→ **EXERCISE AIM**:
Only the lines from the one containing "The height and width of the screenshot is (1201, 2135)." to the end of the data should be copied, exactly and without pictures.

→ **DATA FOR THE TASK**:
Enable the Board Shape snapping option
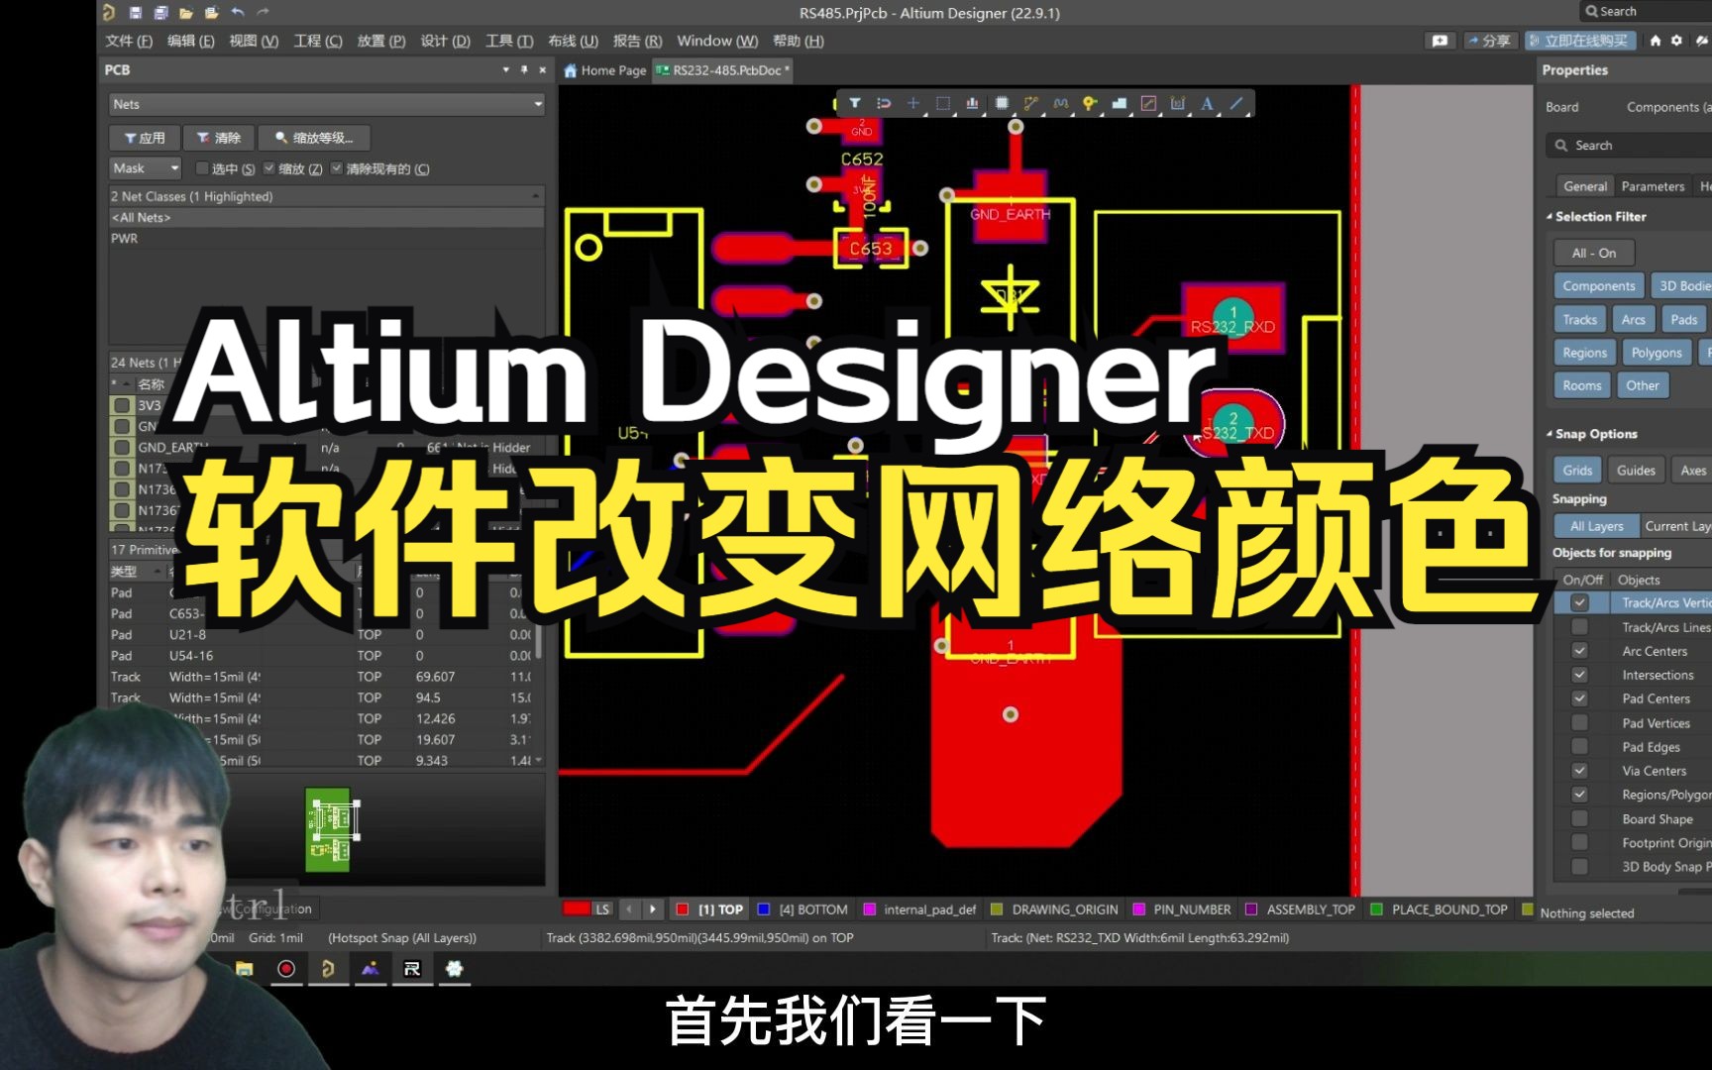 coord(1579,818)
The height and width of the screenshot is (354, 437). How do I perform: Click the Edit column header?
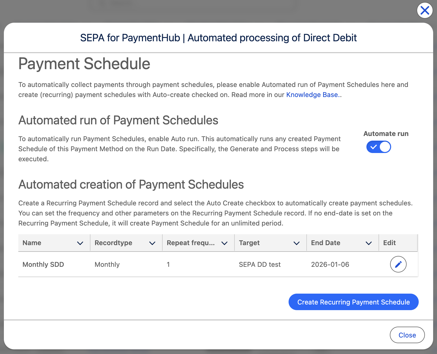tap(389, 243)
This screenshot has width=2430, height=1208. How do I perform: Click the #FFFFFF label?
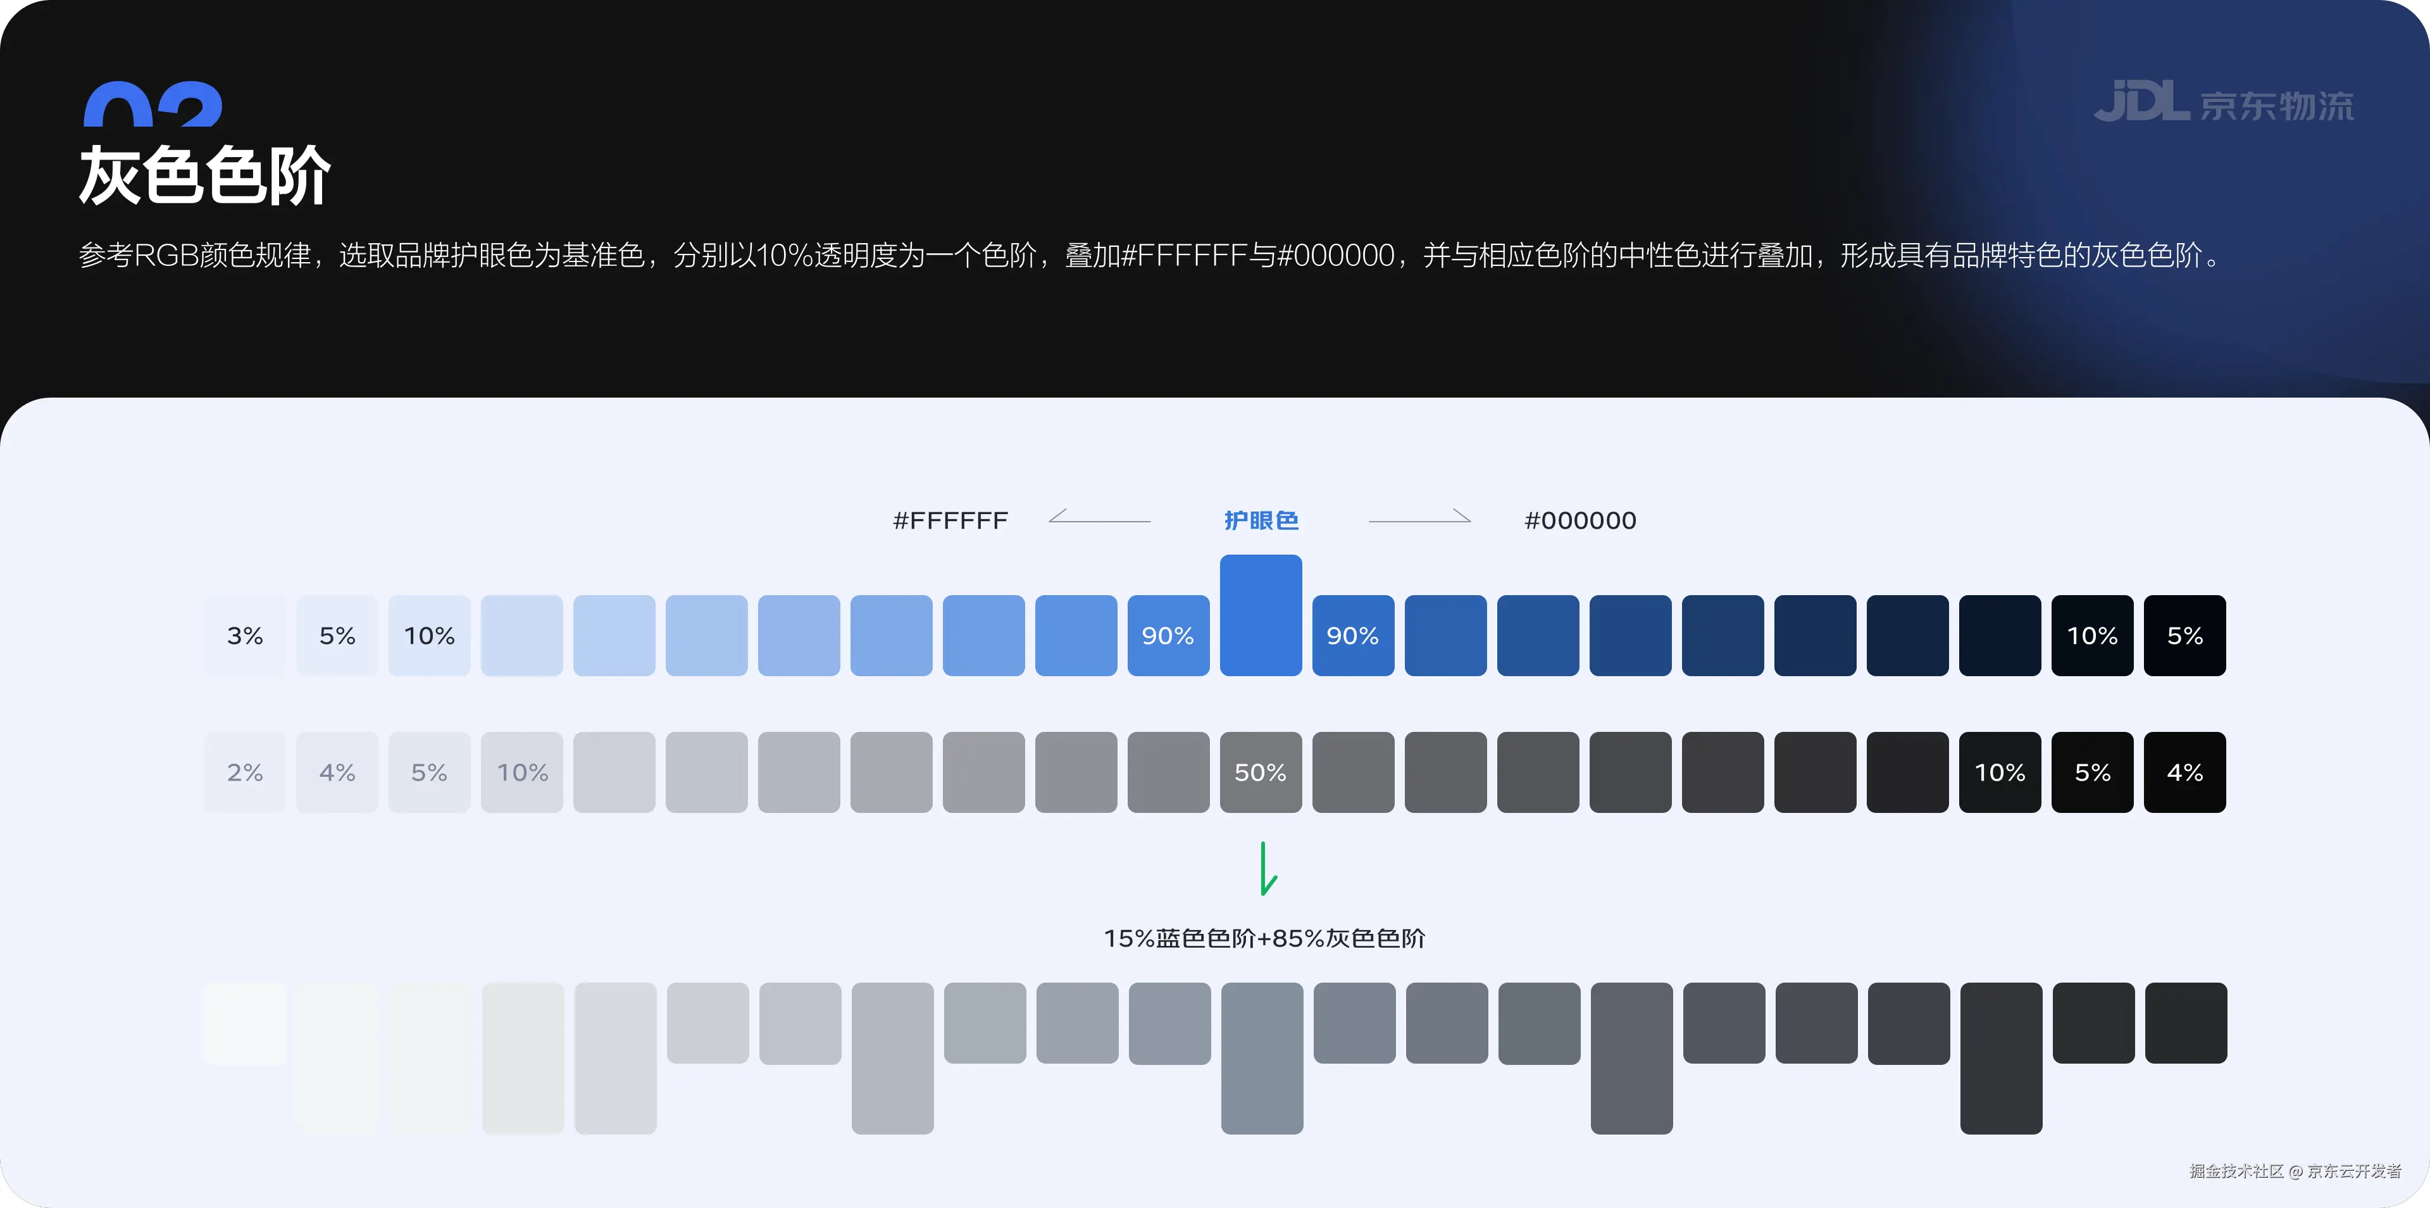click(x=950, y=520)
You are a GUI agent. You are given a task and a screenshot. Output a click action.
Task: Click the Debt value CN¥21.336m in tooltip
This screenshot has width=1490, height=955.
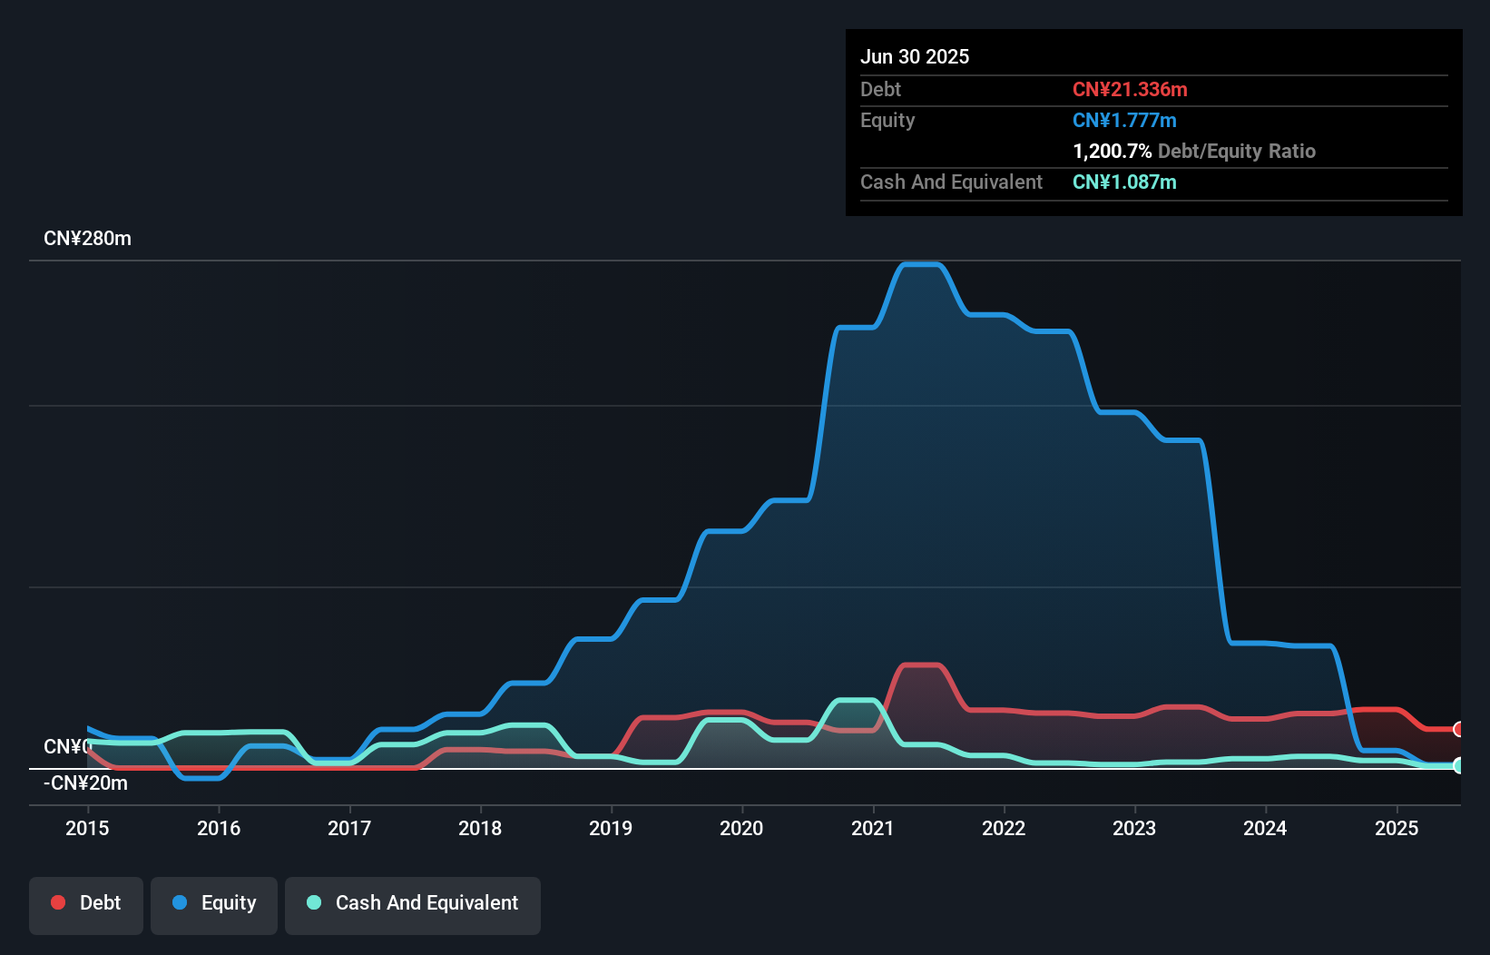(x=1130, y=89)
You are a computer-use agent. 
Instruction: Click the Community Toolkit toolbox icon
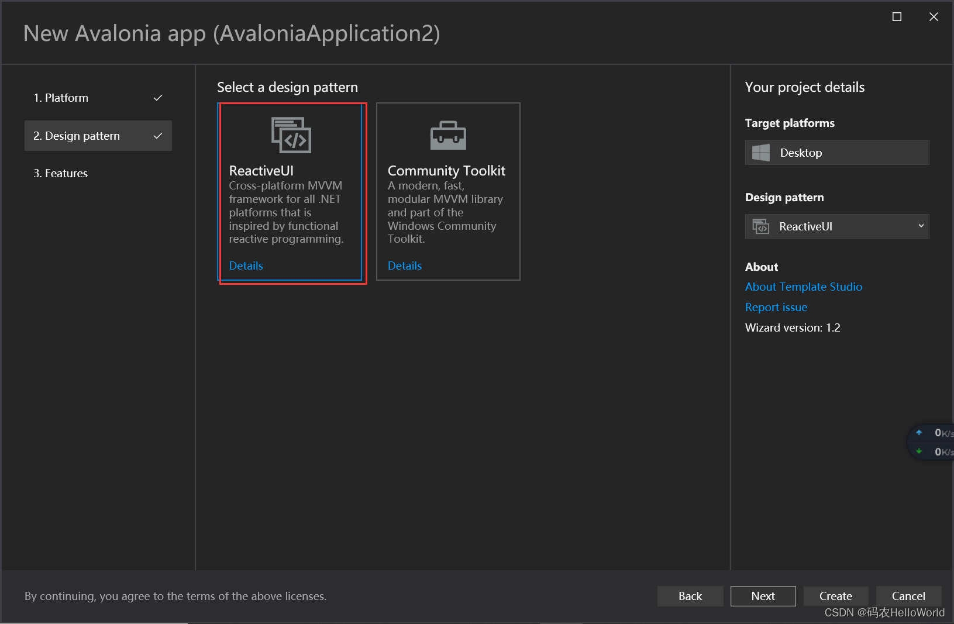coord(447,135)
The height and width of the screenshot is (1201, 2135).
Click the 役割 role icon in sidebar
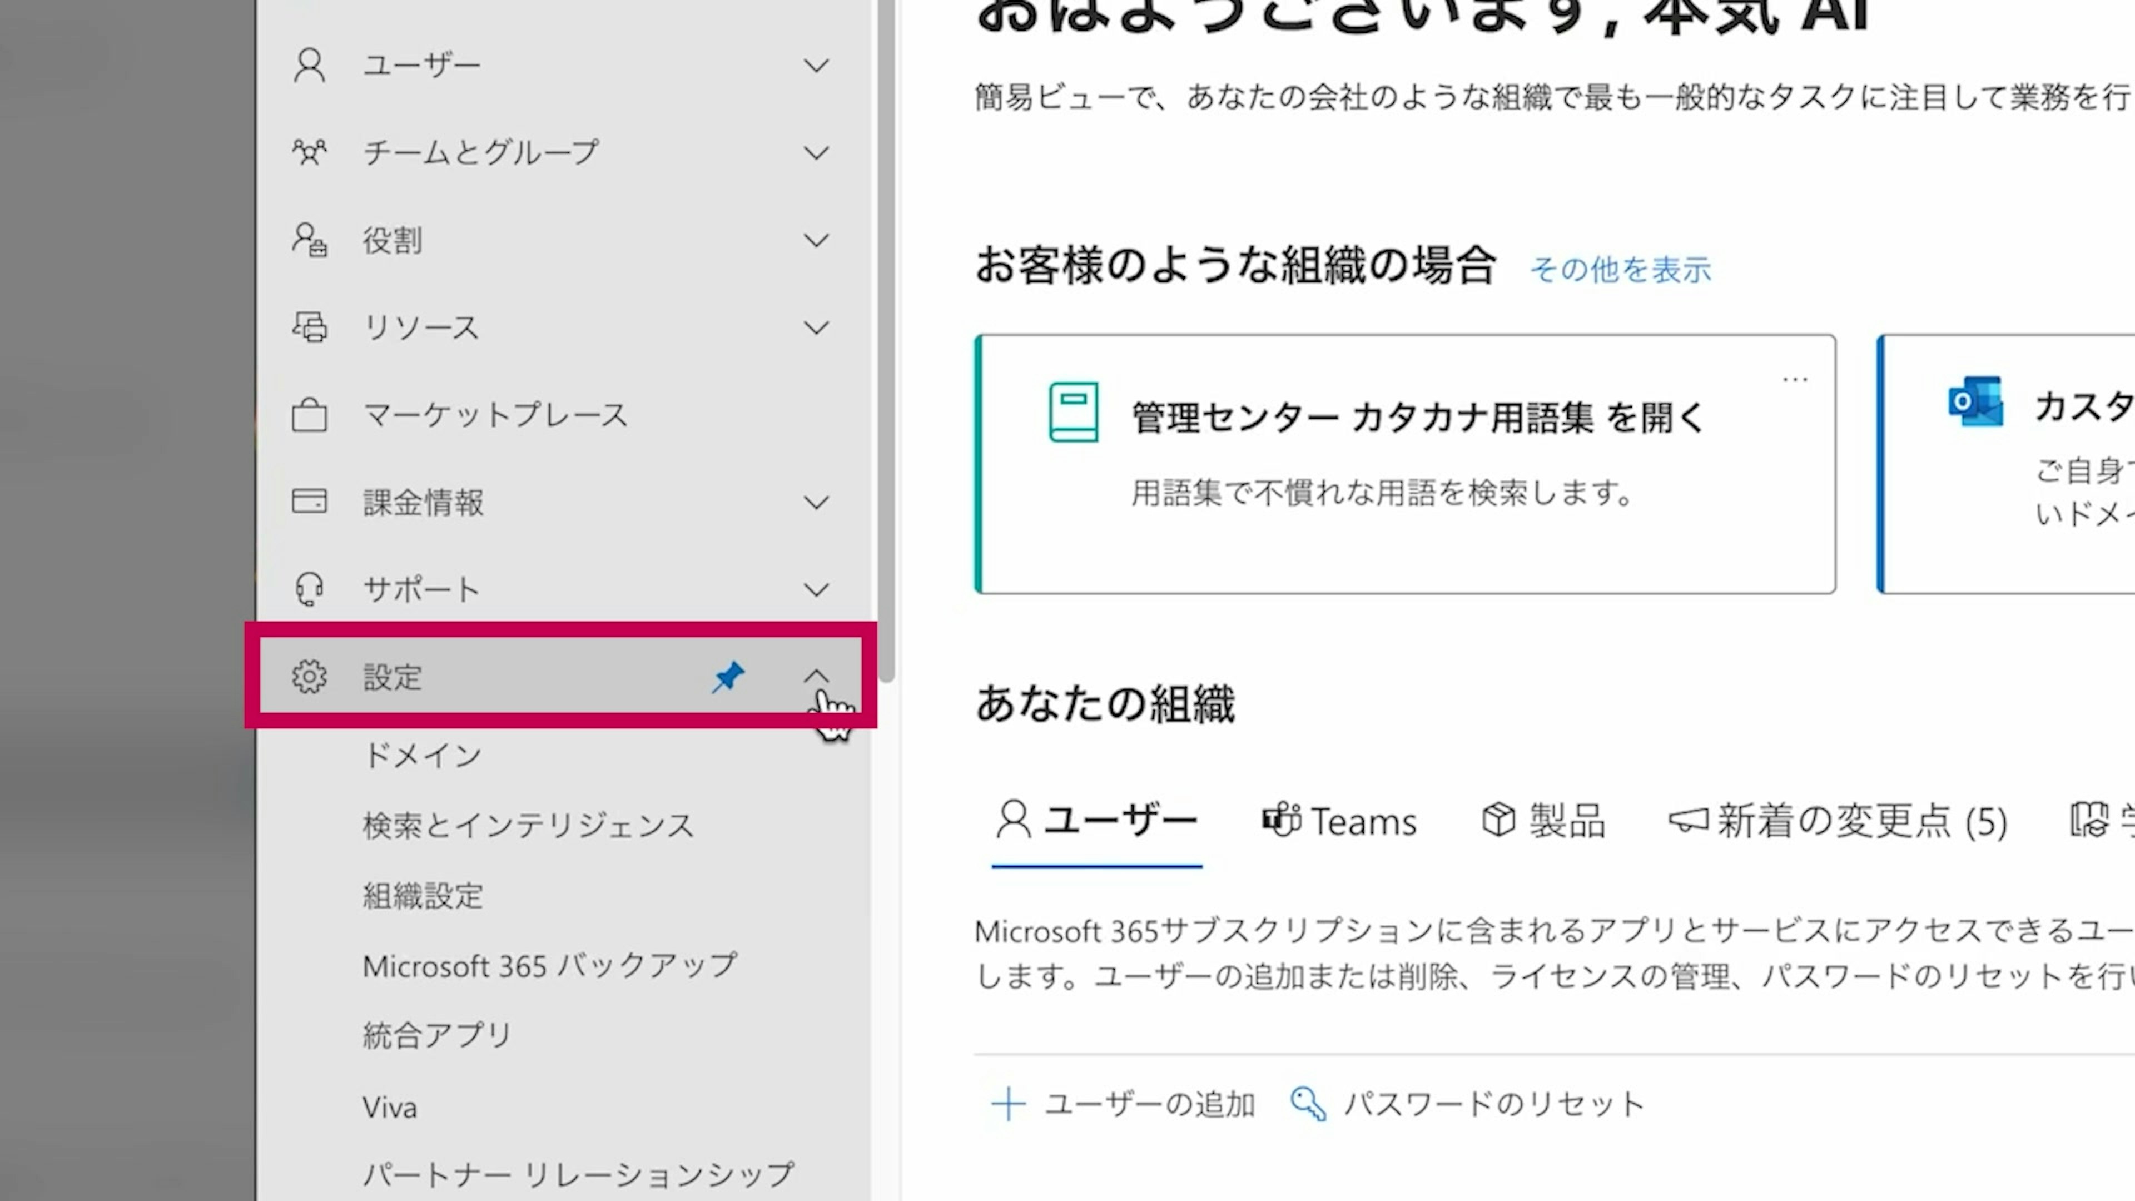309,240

→ **ANSWER SECTION**:
The height and width of the screenshot is (1201, 2135).
Click the 役割 role icon in sidebar
309,240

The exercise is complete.